(The problem): Copy out every record precisely.

(Exercise materials):
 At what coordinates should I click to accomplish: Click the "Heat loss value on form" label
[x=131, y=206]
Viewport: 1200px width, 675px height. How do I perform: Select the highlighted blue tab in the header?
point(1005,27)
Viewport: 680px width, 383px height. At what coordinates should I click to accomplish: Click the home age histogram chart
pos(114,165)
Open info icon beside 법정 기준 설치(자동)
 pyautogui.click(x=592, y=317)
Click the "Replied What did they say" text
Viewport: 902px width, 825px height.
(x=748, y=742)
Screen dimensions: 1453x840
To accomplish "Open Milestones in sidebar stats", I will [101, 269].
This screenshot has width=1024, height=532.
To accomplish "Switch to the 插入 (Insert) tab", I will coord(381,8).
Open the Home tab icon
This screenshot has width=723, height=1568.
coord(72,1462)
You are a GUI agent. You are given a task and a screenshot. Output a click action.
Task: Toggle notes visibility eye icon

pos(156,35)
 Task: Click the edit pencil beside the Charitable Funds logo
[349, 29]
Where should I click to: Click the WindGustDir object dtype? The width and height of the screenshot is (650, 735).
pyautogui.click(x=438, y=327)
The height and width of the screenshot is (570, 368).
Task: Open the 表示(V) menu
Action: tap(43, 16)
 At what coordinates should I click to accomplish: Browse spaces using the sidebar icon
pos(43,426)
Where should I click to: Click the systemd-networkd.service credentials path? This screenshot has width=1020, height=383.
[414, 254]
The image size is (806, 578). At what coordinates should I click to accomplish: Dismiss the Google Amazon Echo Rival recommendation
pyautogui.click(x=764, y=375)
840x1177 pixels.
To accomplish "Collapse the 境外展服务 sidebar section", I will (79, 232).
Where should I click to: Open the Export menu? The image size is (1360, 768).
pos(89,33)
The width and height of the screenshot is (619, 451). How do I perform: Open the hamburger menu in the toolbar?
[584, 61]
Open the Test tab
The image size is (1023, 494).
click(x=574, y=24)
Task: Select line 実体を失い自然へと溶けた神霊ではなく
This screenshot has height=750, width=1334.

(Response box):
 At what coordinates should I click to accomplish: Click the "Heat loss value on form" label
[x=131, y=206]
Viewport: 1200px width, 675px height. How do I perform: Select the highlighted blue tab in the header?
point(1005,27)
Viewport: 680px width, 383px height. At what coordinates should I click to accomplish: Click the home age histogram chart
pos(114,165)
Open info icon beside 법정 기준 설치(자동)
 pyautogui.click(x=592, y=317)
Click the "Replied What did they say" text
Viewport: 902px width, 825px height.
(x=748, y=742)
Screen dimensions: 1453x840
To accomplish "Open Milestones in sidebar stats", I will [101, 269].
This screenshot has width=1024, height=532.
To accomplish "Switch to the 插入 (Insert) tab", I will coord(381,8).
Open the Home tab icon
This screenshot has width=723, height=1568.
coord(72,1462)
You are a GUI agent. You are given a task and a screenshot. Output a click action.
Task: Toggle notes visibility eye icon

pos(156,35)
 Task: Click the edit pencil beside the Charitable Funds logo
[349, 29]
Where should I click to: Click the WindGustDir object dtype? The width and height of the screenshot is (650, 735).
pyautogui.click(x=438, y=327)
The height and width of the screenshot is (570, 368).
Task: Open the 表示(V) menu
Action: tap(43, 16)
 At what coordinates should I click to accomplish: Browse spaces using the sidebar icon
pos(43,426)
Where should I click to: Click the systemd-networkd.service credentials path? This screenshot has width=1020, height=383.
[414, 254]
The image size is (806, 578). At what coordinates should I click to accomplish: Dismiss the Google Amazon Echo Rival recommendation
pyautogui.click(x=764, y=375)
840x1177 pixels.
To accomplish "Collapse the 境外展服务 sidebar section", I will (79, 232).
Where should I click to: Open the Export menu? The image size is (1360, 768).
pos(89,33)
The width and height of the screenshot is (619, 451). How do I perform: Open the hamburger menu in the toolbar?
[584, 61]
Open the Test tab
The image size is (1023, 494).
click(x=574, y=24)
Task: Select line 実体を失い自然へと溶けた神霊ではなく
This screenshot has height=750, width=1334.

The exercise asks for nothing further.